Lyle Brennan finds an unpredictable interviewee in peak physical form

feature (edinburgh) | Read in About 4 minutes
33328 large
100487 original
Published 04 Aug 2015

When I creep into Luke McQueen's rehearsal he is drilling his opening line, over and over: "Hello! How is everyone?" It's a safe choice – foolproof, even. But the stony-faced man opposite him just keeps sending him back to the stage-side toilet to burst out yet again.

What becomes clear after an embarrassingly long time is that McQueen (along with his companion, fellow comic Joe Bor) is in no mood for an earnest interview. The 'rehearsal' concludes and Bor, supervising, sets up two chairs facing each other; they’re a good 20ft apart. It’s not the discomfiting welcome McQueen gave in his 2014 show—when we found him slumped and half-naked, unresponsive until slapped—but it’s not exactly reassuring.
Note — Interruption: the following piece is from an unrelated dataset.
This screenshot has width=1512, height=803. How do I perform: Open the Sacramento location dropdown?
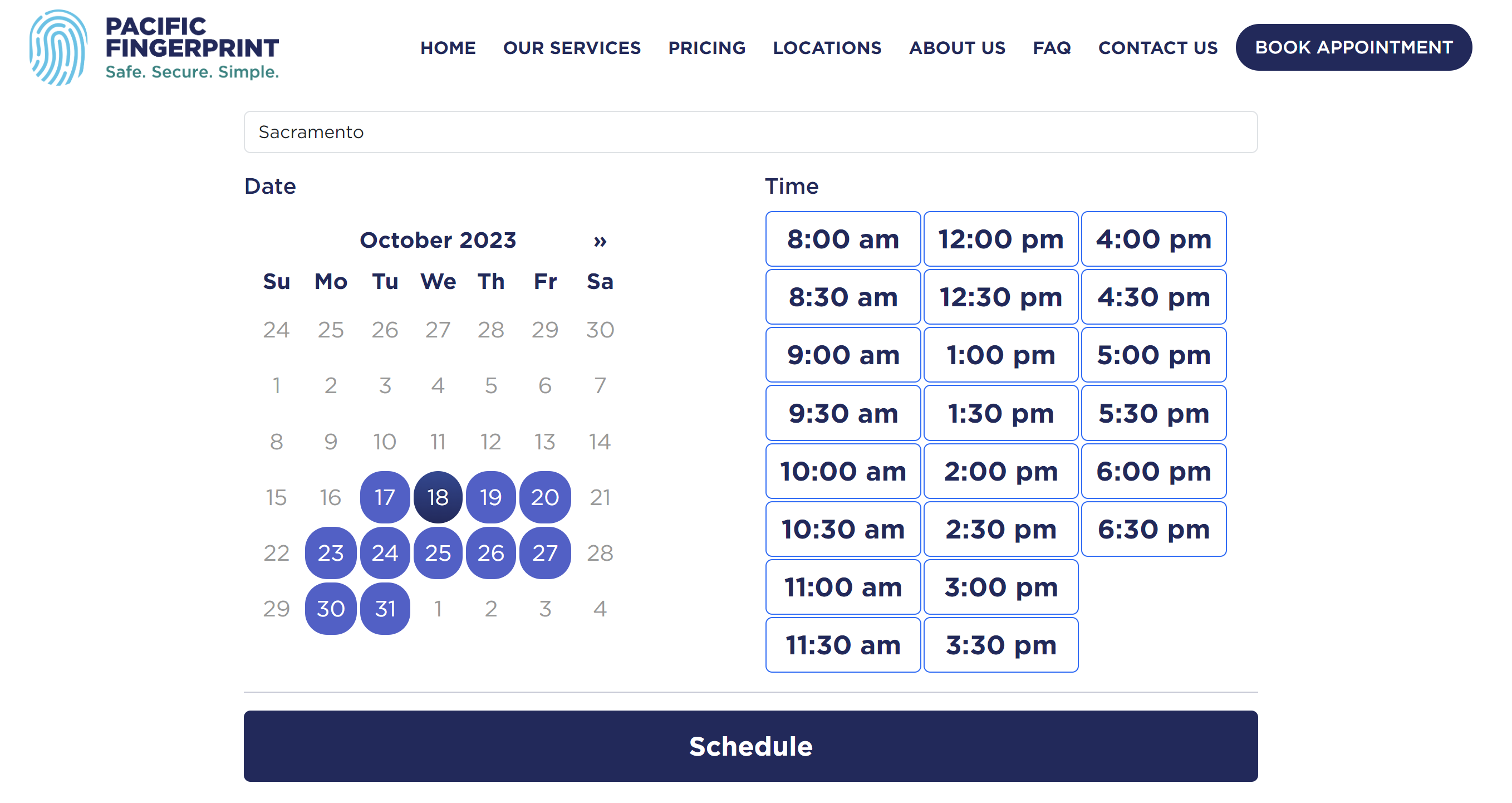[750, 132]
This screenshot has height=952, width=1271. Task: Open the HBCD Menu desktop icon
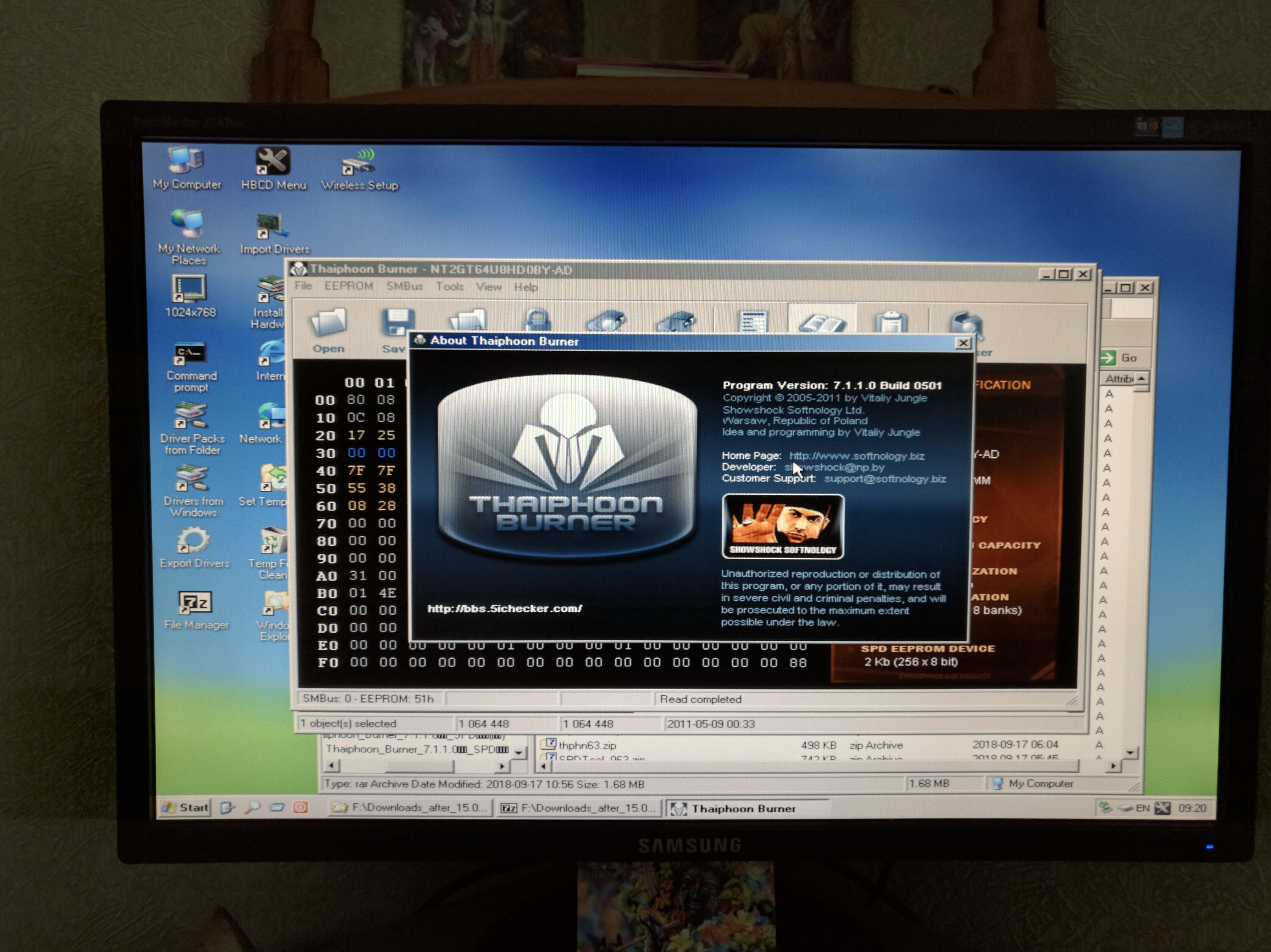(x=273, y=162)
I am handed a memo: "A list of things I don't wish to discuss: The weather; My passwords; Any of my dead pets; My doughy physique; Books." That second-last one prompts a cringe – it's an uncharitable description from Fest's review of Now That's What I Luke McQueen, a grim spectacle of self-abasement by a comic driven mad by his own desperation for success.

Ground rules noted, we address this year's offering, the spuriously named Double Act. "I used to be in a double act," he deadpans, "and basically it's very painful seeing that person go off to have great success when you have none, and you're the one with all the talent and the ideas. And that person's got all the money and the fame… and the food. I will be naming them in the show. There may be some hints."

From the corner, Bor mutters: "Luke, you've got to do your thing... fitness regime." McQueen jumps to his feet and starts running on the spot. It seems remiss not to ask why.

"Well, last year I got some reviews that were quite negative about my physical appearance. You might have said I had... a doughy physique? This year I want to make sure that people are focused on the art."

And so every now and then, McQueen breaks into a jog. The conversation continues like this. When I ask about his progression since The Gadabouts, his long-disbanded sketch trio with Joe Bor and Matt Rudge, Bor takes his place and replies for him in a monotone: “I've changed quite a bit. I suppose I didn't take many risks. I wanted to be liked. I didn't know a lot about comedy when I started out. I'm a very different comedian now.”

Later, Bor flips his notepad to reveal he’s been sketching me all this time. Then McQueen declares a game of hide-and-seek, but since we’re in the stark white box of the Invisible Dot (the London HQ of his producers this year) he just stands next to a ladder, staring at me. Bor secretes himself in the toilet, and we leave him there.

There’s plenty to report besides, but—more so than any talk of influences, or turning failures into material, or of the brazen video stunts that last year saw him admit to a packed Pleasance Dome that he, not Frankie Boyle, would be the evening’s entertainment—it’s these mind games that come closest to the experience of watching Luke McQueen live. On stage he is petulant and unpredictable, both sadist and masochist. For every set piece designed to wrong-foot and intimidate the audience, there’s another in which he stomps his own dignity into dust.